EXERCISE BRIEF: Your reply should hold only the lines from the records below where "Task" occurs.

AVAILABLE DATA:

== == ==

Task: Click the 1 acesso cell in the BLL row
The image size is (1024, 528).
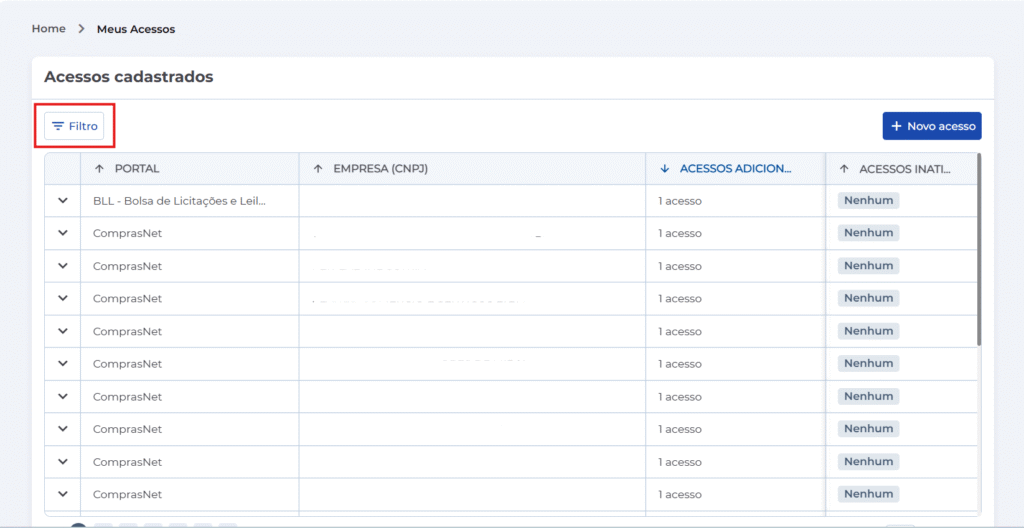Action: click(680, 201)
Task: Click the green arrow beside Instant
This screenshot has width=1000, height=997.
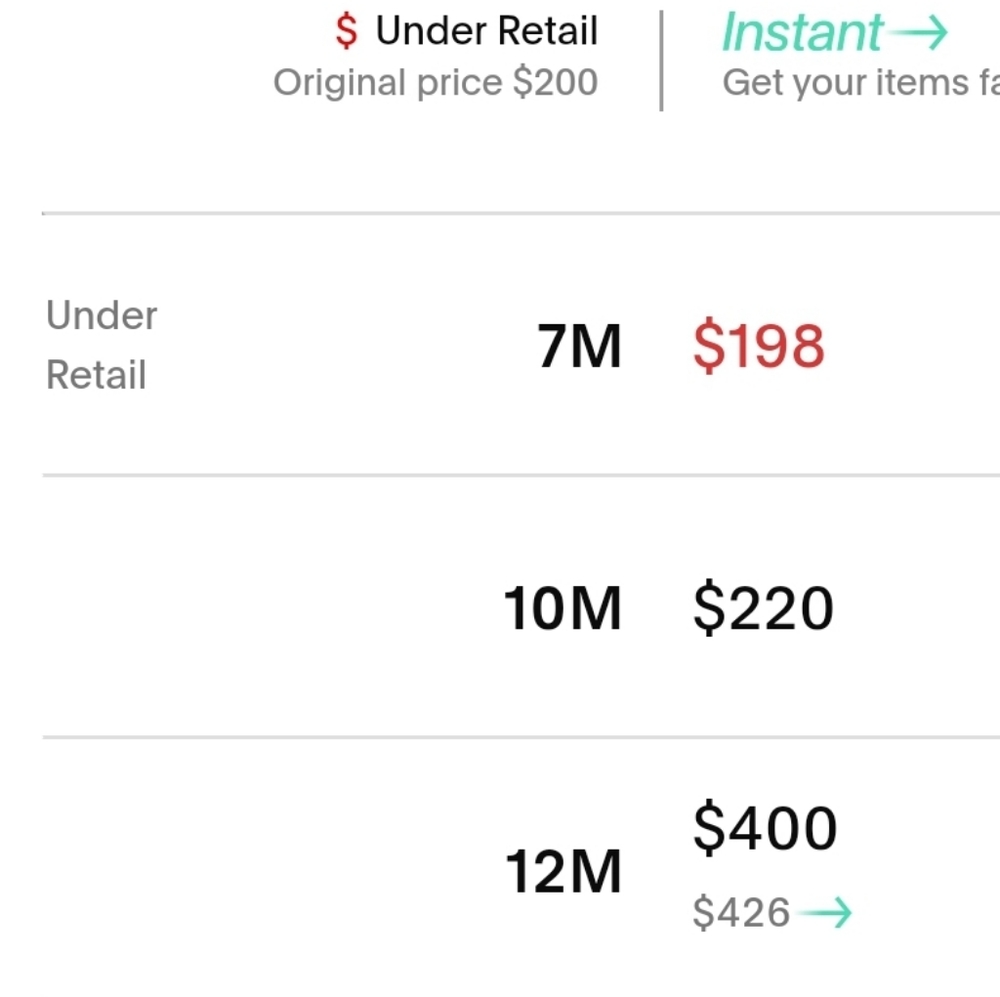Action: [x=918, y=32]
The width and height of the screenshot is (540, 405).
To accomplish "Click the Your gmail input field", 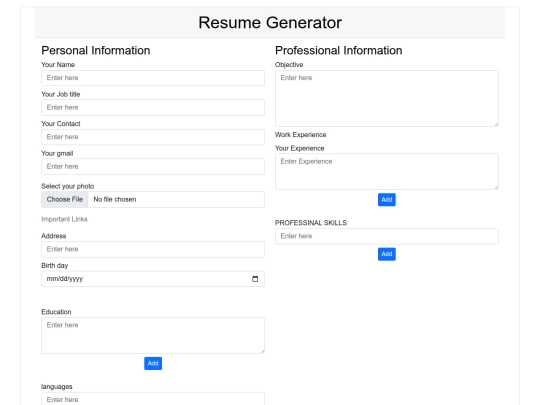I will (x=153, y=167).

== == ==

SOLUTION FOR THIS EXERCISE:
Task: Click the 1 acesso cell in the BLL row
Task: Click the green arrow beside Instant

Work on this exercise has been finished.